La multiplication des demandes d’asile introduites par des ressortissants congolais en Belgique traduirait, selon Jean-Claude Katende, une détérioration préoccupante de la situation des droits humains en République démocratique du Congo. Le président de l’Association africaine de défense des droits de l’homme estime que cette tendance constitue un signal objectif d’un climat politique devenu de plus en plus hostile aux voix dissidentes.

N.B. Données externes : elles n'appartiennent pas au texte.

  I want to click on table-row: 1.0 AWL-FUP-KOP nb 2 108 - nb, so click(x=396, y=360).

Dans une prise de position critique, le défenseur des droits humains affirme que les autorités congolaises exerceraient des pressions et des représailles contre les opposants politiques, les militants des mouvements citoyens, les acteurs de la société civile ainsi que tout citoyen exprimant des critiques sur la gouvernance du pays. Il pointe notamment l’implication présumée de certains services de sécurité, dont le Conseil national de cyberdéfense, dans des opérations de surveillance et de traque des voix critiques.

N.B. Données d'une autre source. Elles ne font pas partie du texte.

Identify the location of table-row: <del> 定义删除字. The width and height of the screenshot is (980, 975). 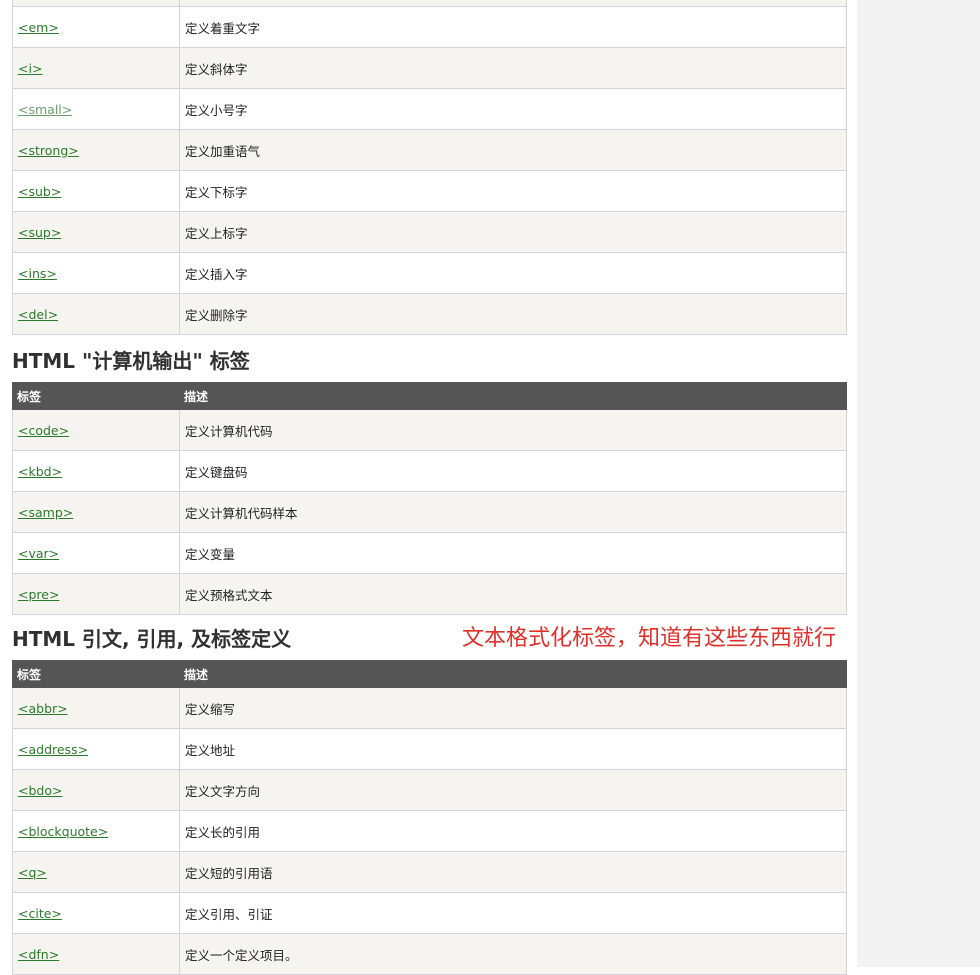
(430, 314).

Pour Jean-Claude Katende, cette situation contribuerait à pousser un nombre croissant de Congolais à chercher protection à l’étranger, en particulier en Europe. Il redoute que si rien n’est fait, cette tendance ne s’amplifie et ne dépasse les frontières belges pour toucher l’ensemble des pays membres de l’Union européenne.

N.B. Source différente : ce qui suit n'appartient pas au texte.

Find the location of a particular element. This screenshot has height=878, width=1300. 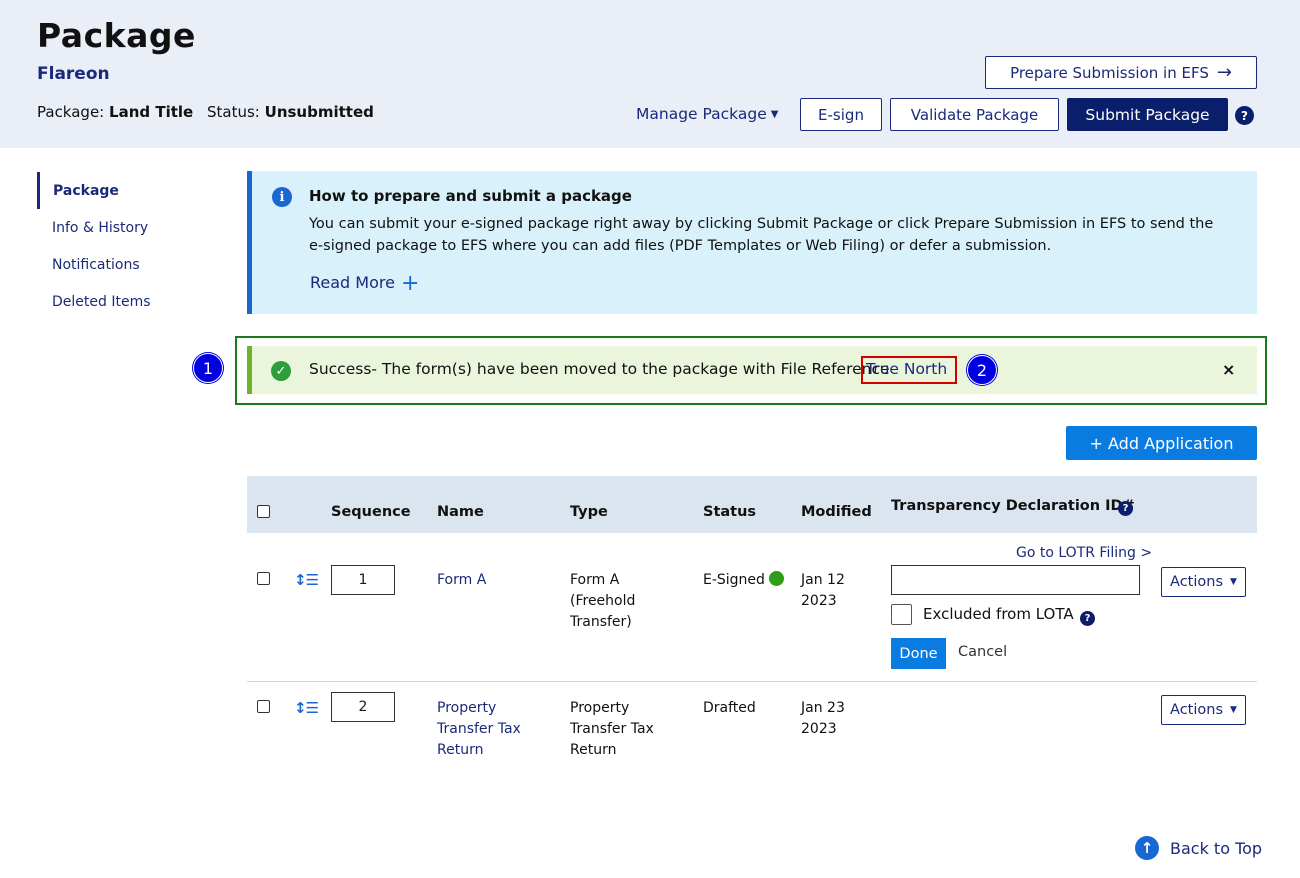

form-type-line: (Freehold is located at coordinates (603, 601).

Face à ce constat, il appelle la Belgique, en tant que partenaire de la République démocratique du Congo, à renforcer sa pression diplomatique afin d’encourager le respect de l’État de droit, la réouverture de l’espace civique et la consolidation des principes démocratiques. À défaut, prévient-il, la vague de demandes d’asile pourrait connaître une augmentation significative dans les mois et années à venir.